SAN FRANCISCO (AP) — The Detroit Tigers will have had six days off heading into the opening game of theWorld Series on Wednesday, prompting the eternal question — was that time to rest or time to rust?
While the Tigers completed a four-game sweep of the New York Yankees in the American League DivisionSeries last Thursday, their World Series opponent, the San Francisco Giants, are fresh off winning three straight games to take the National League equivalent.
With only two days’ rest since finishing off the St. Louis Cardinals, the Giants may have an edge in match sharpness and history suggests that is more important than rest.
Detroit has cause to fret about the similarity to its last World Series appearance six years ago, when it had a similarly long wait and was beaten by St.
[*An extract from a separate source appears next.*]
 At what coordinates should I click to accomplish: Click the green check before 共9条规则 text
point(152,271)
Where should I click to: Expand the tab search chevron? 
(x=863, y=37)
Louis.
This year they’ve stayed busy by working on bunts, playing against their instructional league team and letting ace Justin Verlander pitch to hitters.
“We just tried to come up with something,” manager Jim Leyland said Tuesday. “It wasn’t like in 2006, where some people would indicate we sat around happy to get there, not doing anything, eating bon-bons.”
“That wasn’t the case. We ran into bad weather problems in Detroit, so we were really handicapped,” the manager said. “So this time we’ve done some things to try to keep us from being idle for four or five days. I definitely think it affected the last World Series.”
Verlander will start Game 1 on Wednesday against Barry Zito, whose pitching performance in Game 5 of the NLCS turned that series around.
“I feel like I haven’t played in over two months when you clinch so quick like this and have to wait for the other team,” Tigers reliever Jose Valverde said.
Not quite that long.
“What is it, eight months of baseball? What’s five days?” Tigers star Prince Fielder asked.
Said Zito: ” I guess we can hypothesize for a while on how prepared they are, being that they haven’t played these high-intensity games.”
The Tigers traveled to San Francisco on Tuesday and held a late-afternoon workout at AT&T Park.
“I loved it because it means we’re in the World Series,” Tigers catcher Alex Avila said. “Someone asked me that question after we won and I was like, ‘Would you rather if we had lost some of those games?’ It doesn’t really matter to me. We did everything we could to stay mentally sharp.”
The Giants had no trouble in that department. They’ve been on quite a wild ride this October, first overcoming a 2-0 deficit to beat Cincinnati in the best-of-five division series, then escaping a 3-1 hole to beat the defending champion Cardinals.
“You have to throw it all away because it could work in either team’s favor,” Giants shortstop Brandon Crawford said. “We’ve been playing every day, so guys might be a little more tired, whereas they’ve got more rest. Then again, we’ve been playing, so we’ve got our timing, where they might not.”
Three times in the past, the World Series has matched a team that went to Game 7 in the LCS against a club that swept its series. In all three instances, the team coming off a Game 7 win breezed to the championship.
Boston swept Colorado in 2007, St. Louis downed Detroit in five games in 2006 and the Los Angeles Dodgers beat Oakland in five games in 1988.
“We’re in the groove and feeling good,” Giants ace Matt Cain said.
Triple Crown winner Miguel Cabrera has gone both routes in early rounds. The Tigers slugger was a rookie with the Marlins in 2003 when they rallied past the Chicago Cubs to win the seven-game NLCS and went on to beat the Yankees for the title.
This time, the Tigers gave themselves five off days.
“It’s very different. In ’03 we came from behind like San Francisco did this year,” he said. “We have to focus on what we can do. We can’t focus on, ‘OK we haven’t played, we’re going to get down.’ It’s tough. We have to be ready to play tomorrow and we’ll see what happens.”
There’s not a lot of history between these historic franchises — they’ve never met in the postseason, and have played only 12 times since interleague action began in 1997.
“I don’t really know the Giants that well. I’m kind of getting a crash course on them,” Leyland said.
“But to be honest, when they were down 0-2 going into Cincinnati having to win three games, for me that was unbelievable. So nothing surprised me when they got to the championship series after I saw what they did in the divisional series,” he said.
San Francisco manager Bruce Bochy has also been doing some cramming.
“I’ll have to learn a lot about them real soon, to be honest,” Bochy said.
“I know what a great club they are. And we know all about the guy we’re going to be facing opening day and their whole staff,” he said. “They swept the Yankees. That tells you how good they are.”